Cyber attacks on healthcare organizations have increased in recent times. Trend Micro data shows that 86% of global healthcare organizations compromised by ransomware suffered operational outages. Cybercriminals use ransomware malware to alter your device files and make the devices inaccessible to the user until the ransom is paid. They may lock your applications or threaten to leak your confidential data online, or sell them to another malicious agent. This is the most common way cybercriminals make money.
57% of global healthcare organizations acknowledge being compromised by ransomware over the past three years, according to the study. Of these, 25% say they were forced to halt operations completely, while 60% reveal that some business processes were impacted as a result.
On average, it took most responding organizations days (56%) or weeks (24%) to restore these operations fully.
Ransomware is not only causing the healthcare industry significant operational pain. The Trend Micro data also states that 60% of responding healthcare organizations say that important data was also leaked by cybercriminals. This creates compliance and reputational risk, as well as investigation, remediation, and clean-up costs.
Respondents to the study also underline supply chain weaknesses as a major challenge. Specifically:
- 43% say their partners have made them a more attractive target for attack
- 43% say a lack of visibility across the ransomware attack chain has made them more vulnerable
- 36% say a lack of visibility across attack surfaces has made them a bigger target
The good news is that most (95%) healthcare organizations say they regularly update patches, while 91% restrict email attachments to mitigate malware risk. Many also use detection and response tools for their network (NDR) endpoint (EDR) and across multiple layers (XDR).
However, the study also highlights potential weaknesses, including:
- A fifth (17%) don’t have any remote desktop protocol (RDP) controls in place
- Many HCOs don’t share any threat intelligence with partners (30%), suppliers (46%) or their broader ecosystem (46%)
- A third (33%) don’t share any information with law enforcement
- Only half or fewer HCOs currently use NDR (51%), EDR (50%), or XDR (43%)

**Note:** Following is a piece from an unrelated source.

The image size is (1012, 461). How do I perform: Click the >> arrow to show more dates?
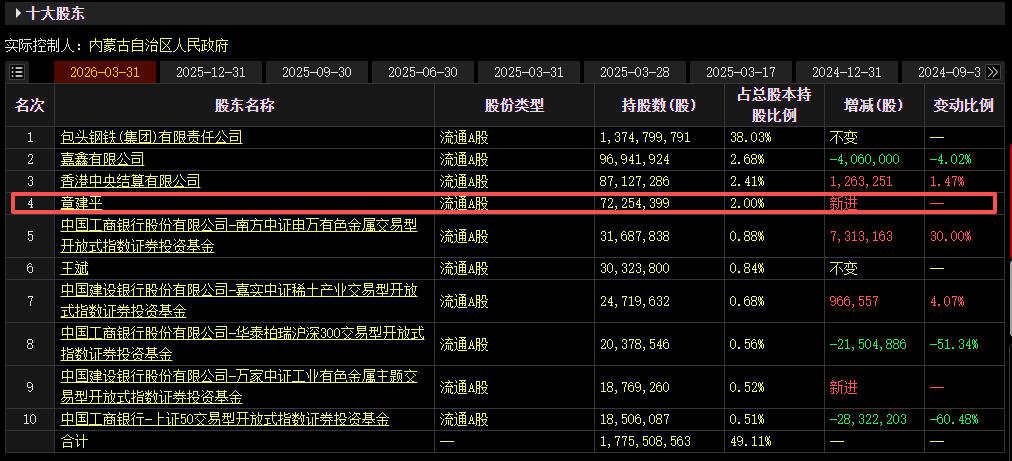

- Worryingly few respondents can detect lateral movement (32%), initial access (42%) or use of tools like Mimikatz and PsExec (46%)
“In cybersecurity we often talk in abstractions about data breaches and network compromise. But in the healthcare sector, ransomware can have a potentially very real and very dangerous physical impact,” said Bharat Mistry, Technical Director at Trend Micro.
“Operational outages put patient lives at risk. We can’t rely on the bad guys to change their ways, so healthcare organisations need to get better at detection and response and share the appropriate intelligence with partners to secure their supply chains.”